World Migratory Bird Day (WMBD) is an annual event that raises awareness for the conservation of migratory birds and their habitats. It has a global outreach and is an effective tool to help raise global awareness of the threats faced by migratory birds, their ecological importance, and the need for international cooperation to conserve them.
Although we seldom stop to think about it, we have much to thank for migratory birds. Miniscule, buzzing hummingbirds pollinate the flowers in our gardens and parks and dozens of wild plants. At the same time, sparrows and many other species disperse the seeds of future generations. Like flycatchers and warblers, other species help our ecosystems function like precisely engineered and well-oiled machines by controlling the populations of insects, including agricultural pests. Some, like turkey vultures and bald eagles, even prevent the emergence of diseases, including potential human pathogens, by feeding on the carcasses of animals. Thus, protecting migratory birds does not only concern the intrinsic ecological values of these species but also the preservation of the economic, cultural, regulatory, and support services that they provide to our societies.
The conservation of migratory birds is challenging because they are affected by stressors acting on their breeding and wintering grounds and along their migration routes. Further, a migratory bird is a broad term encompassing diverse species. Each species has a unique natural history, making identifying threats and developing conservation strategies difficult.
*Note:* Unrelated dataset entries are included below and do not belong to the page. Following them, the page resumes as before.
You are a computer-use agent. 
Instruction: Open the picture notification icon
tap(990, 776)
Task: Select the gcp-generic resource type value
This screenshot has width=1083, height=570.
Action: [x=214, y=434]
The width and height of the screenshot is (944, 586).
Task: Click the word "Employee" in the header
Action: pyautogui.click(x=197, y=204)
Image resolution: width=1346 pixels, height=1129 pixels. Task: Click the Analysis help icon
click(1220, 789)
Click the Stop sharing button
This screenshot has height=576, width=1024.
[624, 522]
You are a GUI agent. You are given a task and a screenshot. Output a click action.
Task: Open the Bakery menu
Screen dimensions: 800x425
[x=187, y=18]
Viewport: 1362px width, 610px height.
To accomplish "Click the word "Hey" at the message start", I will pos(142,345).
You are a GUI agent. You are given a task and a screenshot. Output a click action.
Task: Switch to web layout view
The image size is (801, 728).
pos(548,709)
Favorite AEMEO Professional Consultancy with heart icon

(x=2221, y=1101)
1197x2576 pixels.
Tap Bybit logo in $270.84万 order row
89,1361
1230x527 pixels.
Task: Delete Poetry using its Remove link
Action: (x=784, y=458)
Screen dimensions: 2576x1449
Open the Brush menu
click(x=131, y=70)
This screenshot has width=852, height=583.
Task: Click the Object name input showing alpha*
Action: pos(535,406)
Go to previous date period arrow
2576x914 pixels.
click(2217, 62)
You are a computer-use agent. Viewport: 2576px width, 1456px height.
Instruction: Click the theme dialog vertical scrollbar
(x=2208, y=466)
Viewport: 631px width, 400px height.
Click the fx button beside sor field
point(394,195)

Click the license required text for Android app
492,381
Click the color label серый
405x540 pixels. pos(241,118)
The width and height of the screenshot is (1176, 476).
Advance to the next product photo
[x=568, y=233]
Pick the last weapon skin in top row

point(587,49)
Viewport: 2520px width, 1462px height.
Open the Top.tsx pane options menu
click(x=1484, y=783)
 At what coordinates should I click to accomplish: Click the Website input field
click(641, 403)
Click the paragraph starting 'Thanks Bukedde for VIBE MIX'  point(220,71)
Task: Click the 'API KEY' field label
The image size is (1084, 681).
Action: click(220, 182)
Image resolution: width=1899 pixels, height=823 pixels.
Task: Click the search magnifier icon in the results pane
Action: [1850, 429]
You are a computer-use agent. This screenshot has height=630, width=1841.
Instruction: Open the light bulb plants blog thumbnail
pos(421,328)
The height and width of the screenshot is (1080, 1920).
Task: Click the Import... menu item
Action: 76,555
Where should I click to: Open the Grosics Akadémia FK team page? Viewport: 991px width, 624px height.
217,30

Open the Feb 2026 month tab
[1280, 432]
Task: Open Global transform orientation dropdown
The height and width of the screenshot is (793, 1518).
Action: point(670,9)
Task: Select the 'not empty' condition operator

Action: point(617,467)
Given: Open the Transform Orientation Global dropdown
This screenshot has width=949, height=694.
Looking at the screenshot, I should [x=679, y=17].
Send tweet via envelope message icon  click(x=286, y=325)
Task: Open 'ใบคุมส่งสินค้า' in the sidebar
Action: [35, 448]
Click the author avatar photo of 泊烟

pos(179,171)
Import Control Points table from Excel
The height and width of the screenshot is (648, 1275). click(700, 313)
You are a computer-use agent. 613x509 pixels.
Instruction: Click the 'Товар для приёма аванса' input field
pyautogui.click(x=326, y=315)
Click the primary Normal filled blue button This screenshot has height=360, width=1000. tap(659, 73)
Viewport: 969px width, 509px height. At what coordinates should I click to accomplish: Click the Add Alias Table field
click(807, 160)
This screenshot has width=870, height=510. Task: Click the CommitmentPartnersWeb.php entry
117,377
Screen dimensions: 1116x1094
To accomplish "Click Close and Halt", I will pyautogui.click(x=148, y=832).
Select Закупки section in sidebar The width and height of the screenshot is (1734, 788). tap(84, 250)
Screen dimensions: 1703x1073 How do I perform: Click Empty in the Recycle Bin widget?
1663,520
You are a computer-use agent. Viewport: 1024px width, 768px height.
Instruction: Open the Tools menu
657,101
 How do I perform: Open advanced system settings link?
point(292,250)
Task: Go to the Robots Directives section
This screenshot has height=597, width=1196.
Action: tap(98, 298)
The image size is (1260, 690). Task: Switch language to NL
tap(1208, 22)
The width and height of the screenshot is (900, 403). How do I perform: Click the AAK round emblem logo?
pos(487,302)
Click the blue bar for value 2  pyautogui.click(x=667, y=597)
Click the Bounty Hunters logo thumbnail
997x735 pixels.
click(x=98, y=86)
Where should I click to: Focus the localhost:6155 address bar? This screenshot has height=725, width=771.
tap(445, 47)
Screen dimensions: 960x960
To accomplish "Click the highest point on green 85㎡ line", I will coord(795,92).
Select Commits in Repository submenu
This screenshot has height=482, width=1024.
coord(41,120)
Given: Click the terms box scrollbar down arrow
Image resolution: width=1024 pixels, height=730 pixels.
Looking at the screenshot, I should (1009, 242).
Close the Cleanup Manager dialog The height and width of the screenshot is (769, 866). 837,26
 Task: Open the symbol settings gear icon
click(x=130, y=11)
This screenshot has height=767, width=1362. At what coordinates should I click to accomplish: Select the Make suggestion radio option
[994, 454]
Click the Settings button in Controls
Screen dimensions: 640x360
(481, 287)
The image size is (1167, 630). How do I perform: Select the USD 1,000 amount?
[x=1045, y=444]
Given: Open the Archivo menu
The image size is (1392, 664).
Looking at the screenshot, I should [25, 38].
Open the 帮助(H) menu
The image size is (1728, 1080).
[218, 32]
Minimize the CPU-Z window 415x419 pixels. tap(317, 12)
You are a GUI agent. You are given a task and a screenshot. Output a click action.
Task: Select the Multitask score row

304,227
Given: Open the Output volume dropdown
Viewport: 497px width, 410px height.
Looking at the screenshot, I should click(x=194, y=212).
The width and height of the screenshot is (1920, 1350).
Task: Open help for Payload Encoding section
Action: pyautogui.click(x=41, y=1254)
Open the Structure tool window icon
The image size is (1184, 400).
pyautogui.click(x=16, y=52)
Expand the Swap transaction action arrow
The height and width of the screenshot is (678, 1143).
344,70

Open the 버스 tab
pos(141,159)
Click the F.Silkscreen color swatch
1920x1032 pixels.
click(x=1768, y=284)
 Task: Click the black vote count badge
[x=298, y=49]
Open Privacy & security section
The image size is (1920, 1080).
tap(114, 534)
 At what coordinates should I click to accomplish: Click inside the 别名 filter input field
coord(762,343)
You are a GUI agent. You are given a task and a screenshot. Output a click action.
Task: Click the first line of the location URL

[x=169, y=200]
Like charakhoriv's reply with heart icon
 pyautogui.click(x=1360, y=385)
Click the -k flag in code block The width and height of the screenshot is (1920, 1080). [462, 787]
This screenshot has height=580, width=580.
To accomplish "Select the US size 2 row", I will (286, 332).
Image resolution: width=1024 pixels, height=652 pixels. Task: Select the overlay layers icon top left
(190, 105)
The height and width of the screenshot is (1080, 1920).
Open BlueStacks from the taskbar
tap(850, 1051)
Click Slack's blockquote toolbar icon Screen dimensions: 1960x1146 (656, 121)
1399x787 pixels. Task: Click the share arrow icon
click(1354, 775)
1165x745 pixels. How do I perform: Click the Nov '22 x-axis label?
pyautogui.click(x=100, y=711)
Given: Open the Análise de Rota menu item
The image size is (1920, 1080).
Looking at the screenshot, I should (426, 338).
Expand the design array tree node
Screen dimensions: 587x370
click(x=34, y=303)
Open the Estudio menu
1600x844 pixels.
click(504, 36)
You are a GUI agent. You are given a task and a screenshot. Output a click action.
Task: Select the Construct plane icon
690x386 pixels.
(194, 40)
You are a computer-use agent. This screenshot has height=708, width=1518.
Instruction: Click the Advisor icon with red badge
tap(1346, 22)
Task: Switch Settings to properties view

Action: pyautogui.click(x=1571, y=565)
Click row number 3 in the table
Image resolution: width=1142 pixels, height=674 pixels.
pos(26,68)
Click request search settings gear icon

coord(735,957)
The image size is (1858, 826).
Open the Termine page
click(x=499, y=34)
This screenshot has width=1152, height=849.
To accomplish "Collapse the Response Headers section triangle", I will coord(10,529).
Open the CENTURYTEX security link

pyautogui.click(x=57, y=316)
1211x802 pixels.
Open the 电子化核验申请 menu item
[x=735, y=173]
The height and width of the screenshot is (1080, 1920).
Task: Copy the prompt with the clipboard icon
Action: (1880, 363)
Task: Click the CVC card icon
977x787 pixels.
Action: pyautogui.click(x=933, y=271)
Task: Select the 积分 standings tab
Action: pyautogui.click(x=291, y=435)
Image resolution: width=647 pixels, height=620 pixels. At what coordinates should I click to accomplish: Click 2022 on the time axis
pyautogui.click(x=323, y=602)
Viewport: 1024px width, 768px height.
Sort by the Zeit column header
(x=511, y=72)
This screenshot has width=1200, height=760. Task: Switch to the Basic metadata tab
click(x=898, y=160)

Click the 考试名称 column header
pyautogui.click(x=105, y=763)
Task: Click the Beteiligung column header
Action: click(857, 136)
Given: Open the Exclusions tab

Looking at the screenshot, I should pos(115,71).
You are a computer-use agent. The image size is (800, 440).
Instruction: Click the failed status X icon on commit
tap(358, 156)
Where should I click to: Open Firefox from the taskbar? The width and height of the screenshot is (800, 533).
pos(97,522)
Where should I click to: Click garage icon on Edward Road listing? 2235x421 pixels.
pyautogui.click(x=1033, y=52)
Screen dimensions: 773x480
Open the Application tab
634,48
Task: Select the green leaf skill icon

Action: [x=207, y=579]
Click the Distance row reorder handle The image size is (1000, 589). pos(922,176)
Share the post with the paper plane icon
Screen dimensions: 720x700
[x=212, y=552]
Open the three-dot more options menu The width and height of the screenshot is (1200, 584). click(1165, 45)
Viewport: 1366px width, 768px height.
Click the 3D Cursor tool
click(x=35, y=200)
However, global research suggests that significant threats include habitat loss in the breeding and wintering grounds, global declines in insect populations, and elevated mortality during migration.
– Bird Fact –
Turkey Vultures and Bald Eagles prevent the emergence of diseases (including human pathogens), by feeding on the carcasses of animals
The 2022 World Migratory Bird Day aims to create awareness of the negative impacts of light pollution on migratory birds. During their migration, most of these species travel at night. Unfortunately, light pollution from our cities attracts and disorients the birds, putting them in danger of predation and causing them to collide with buildings and other artificial structures. Some estimates of the impacts of light pollution suggest that building collisions are responsible for 100 million deaths each year in the United States alone.
The impacts of collisions on the populations of migratory birds can be mitigated by incorporating bird-friendly elements into the design of new buildings and retrofitting existing ones. For example, the City of Toronto, Ontario, developed guidelines describing the best practices for using bird-friendly glass and lighting in construction. Pinchin’s Environmental Science group recently reviewed the guidelines and selected bird-friendly mitigation measures to support the development of a building in Toronto.
The proposed measures include using markers on the glass, opaque construction materials, and exterior structures to improve the visibility of the building. Combining these design elements with the development of a policy to reduce the lighting during the night could effectively reduce the collision risk for migrating birds.
This year, World Migratory Bird Day is inviting us to adopt some simple actions that can help reduce the threat of light pollution to migratory birds. These actions include reducing the amount of light outside our homes and businesses, using less-bird-attractive warm lighting, directing outdoor lights downwards, and advocating for changes in our communities to promote bird-friendly lightning.
Let’s join this global movement and thank migratory birds for all they do for us because a thousand small steps can bring significant changes.